We’ll use std::chrono to measure time, but we could also use the CPU clock counter, as mentioned in our previous post.
auto measure_time = [=](const std::function<void()>& func) {
auto start = std::chrono::high_resolution_clock::now();
func();
auto end = std::chrono::high_resolution_clock::now();
return std::chrono::duration<double>(end - start).count();
};
Before anything else, let’s verify that the transformation is performed correctly across all tools!
Indeed, the result is the same in all cases, up to the seventh significant decimal digit (the typical precision of the float format), at least for the evaluated point.
Now, let’s look at the results after a high number of iterations.

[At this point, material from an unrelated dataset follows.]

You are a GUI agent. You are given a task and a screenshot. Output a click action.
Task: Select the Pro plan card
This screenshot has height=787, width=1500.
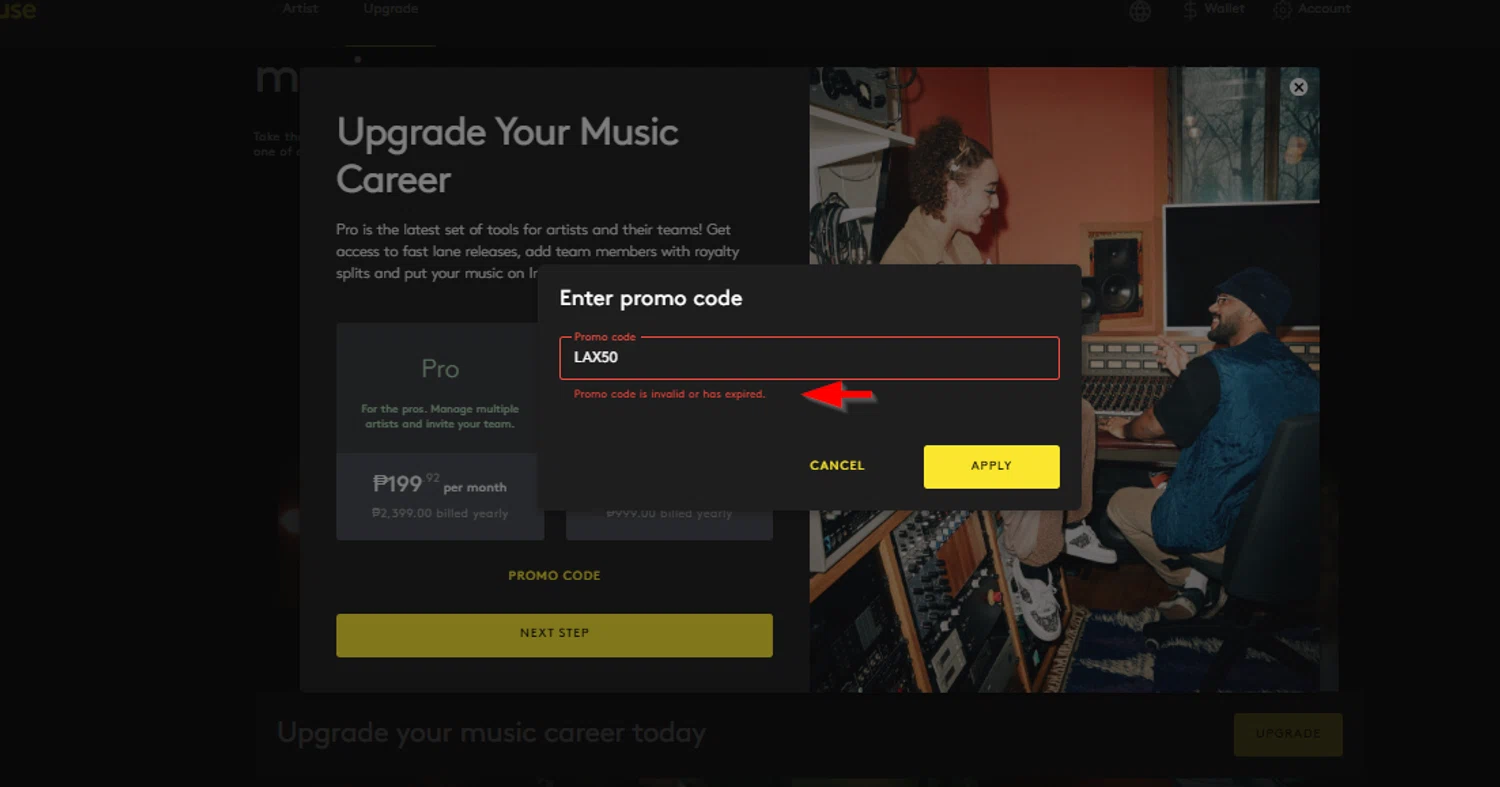(440, 388)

First, using no optimization flags:
QMAKE_CXXFLAGS += -O0
And then, using compiler optimization flags:
QMAKE_CXXFLAGS += -O3 -march=native -funroll-loops -fomit-frame-pointer -finline-functions -ftree-vectorize -mavx -mavx2 -msse4.2
QMAKE_LFLAGS += -Wl, --strip-all # Optimization in the linking process
Future work
At first glance, it seems surprising that OpenCV’s direct method (and also Eigen’s) is by far the slowest of all. Without delving deeply into the library’s code, given how optimized it is, one would logically expect the overload of the * operator to be tied at a lower level to high-performance vectorized instructions. However, this may have a lot to do with how OpenCV is compiled. An interesting task would be to evaluate this same test in Python to see if these optimizations are actually performed “under the hood,” if something is missing in the compilation, or if the direct method is indeed the slowest of all.
The results are somewhat predictable since OpenMP is really the only one (as far as I know) that employs a purely parallelized approach. In smaller tasks (or with fewer iterations), it may be outperformed, but not at such a large scale.
It would be interesting to program a CUDA kernel and test parallel processing on the GPU to see how it compares to CPU-based methods in terms of handling large-scale point cloud operations.